## Actions to take
**a.** Rewrite the listing as a Markdown table with columns named Row and Line, one row per line and blank lines left out, covering only the part that runs from the first line of the listing through the line containing "pyautogui.click(x=575, y=90)", both ends included.
**b.** Extend the angel food cake text, starting right after its final sentence.

## Text

**********

Homemade Angel Food Cake

Sometimes deceptively simple recipes can be the most exacting. That's certainly the case with angel food cake, which has a minimal list of ingredients but an infuriatingly large number of ways to go wrong. Just recognizing when it's done can be difficult, even for experienced bakers.

That's largely because of this cake's unusual airiness. Angel food is more like a meringue than a cake, with just enough flour and other ingredients to flavor and stiffen the whipped egg whites. This gives the cake its signature delicacy, but also means your experience with other cakes is less useful than you might think.

For example, you know a conventional cake is done when it starts to pull away from the sides of its pan. That doesn't happen with angel food cakes, because they're baked in ungreased pans. The batter clings to the sides of the pan, supporting the cake and helping it retain its structure and height as it bakes. You'll need to fall back on other methods to know when your cake is ready.

**********

## Input rows

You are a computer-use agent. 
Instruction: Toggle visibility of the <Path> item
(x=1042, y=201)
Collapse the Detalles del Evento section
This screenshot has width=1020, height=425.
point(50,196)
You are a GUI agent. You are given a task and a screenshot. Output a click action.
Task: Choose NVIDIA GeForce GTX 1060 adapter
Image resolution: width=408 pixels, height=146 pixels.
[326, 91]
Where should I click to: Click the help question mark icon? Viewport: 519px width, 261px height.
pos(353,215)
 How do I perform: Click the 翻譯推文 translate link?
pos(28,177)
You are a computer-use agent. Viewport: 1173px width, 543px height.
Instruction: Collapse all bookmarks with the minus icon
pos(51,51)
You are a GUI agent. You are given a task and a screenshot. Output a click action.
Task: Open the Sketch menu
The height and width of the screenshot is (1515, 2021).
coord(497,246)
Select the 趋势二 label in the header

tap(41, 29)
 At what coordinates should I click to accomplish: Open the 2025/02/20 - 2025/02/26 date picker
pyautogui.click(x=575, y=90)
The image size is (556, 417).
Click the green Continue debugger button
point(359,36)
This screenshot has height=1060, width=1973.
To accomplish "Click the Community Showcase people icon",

**********

## Results for each task
**a.**
| Row | Line |
|---|---|
| 1 | You are a computer-use agent.  |
| 2 | Instruction: Toggle visibility of the <Path> item |
| 3 | (x=1042, y=201) |
| 4 | Collapse the Detalles del Evento section |
| 5 | This screenshot has width=1020, height=425. |
| 6 | point(50,196) |
| 7 | You are a GUI agent. You are given a task and a screenshot. Output a click action. |
| 8 | Task: Choose NVIDIA GeForce GTX 1060 adapter |
| 9 | Image resolution: width=408 pixels, height=146 pixels. |
| 10 | [326, 91] |
| 11 | Where should I click to: Click the help question mark icon? Viewport: 519px width, 261px height. |
| 12 | pos(353,215) |
| 13 |  How do I perform: Click the 翻譯推文 translate link? |
| 14 | pos(28,177) |
| 15 | You are a computer-use agent. Viewport: 1173px width, 543px height. |
| 16 | Instruction: Collapse all bookmarks with the minus icon |
| 17 | pos(51,51) |
| 18 | You are a GUI agent. You are given a task and a screenshot. Output a click action. |
| 19 | Task: Open the Sketch menu |
| 20 | The height and width of the screenshot is (1515, 2021). |
| 21 | coord(497,246) |
| 22 | Select the 趋势二 label in the header |
| 23 | tap(41, 29) |
| 24 |  At what coordinates should I click to accomplish: Open the 2025/02/20 - 2025/02/26 date picker |
| 25 | pyautogui.click(x=575, y=90) |

**b.**
  • Perhaps the most traditional way to check a cake is by inserting a toothpick or wooden skewer, and examining it when it comes out of the cake. If it's wet with batter or coated with stodgy, muddy crumbs, the cake probably needs a few more minutes. This technique isn't entirely reliable with angel food cakes, because the airy batter won't cling to your toothpick the way conventional cake batter does. 
  • A second test is to gently tap the top of an apparently finished angel food cake with your fingertips. If it springs back, the cake is fully baked. If your fingers leave an indentation in the cake, it needs to bake longer. In either case, there is some risk of collapsing the cake if you check it too soon. Don't start testing until the cake is fully risen in its pan and is richly golden on top. A well-risen angel food usually forms a few cracks at the top near the very end of its baking time, which makes for an excellent visual cue that it's time to test. In a full-sized tube pan, the cake will usually take about 45 minutes to bake. 

They're used more often in meat cookery, but an instant-read thermometer provides the only sure way to know when your cake is done. Insert it into the thickest portion of your angel food cake, after you've already tried the toothpick or "tap" test, and are confident the cake is done. At a temperature of less than 195 degrees Fahrenheit it'll be done, but will retain slightly too much moisture. If you take it out at that point, steam escaping from the cake as it cools can loosen it in its pan and make it fall. Instead, continue baking a few extra minutes until its internal temperature reaches at least 205 F -- or as high as 209 F.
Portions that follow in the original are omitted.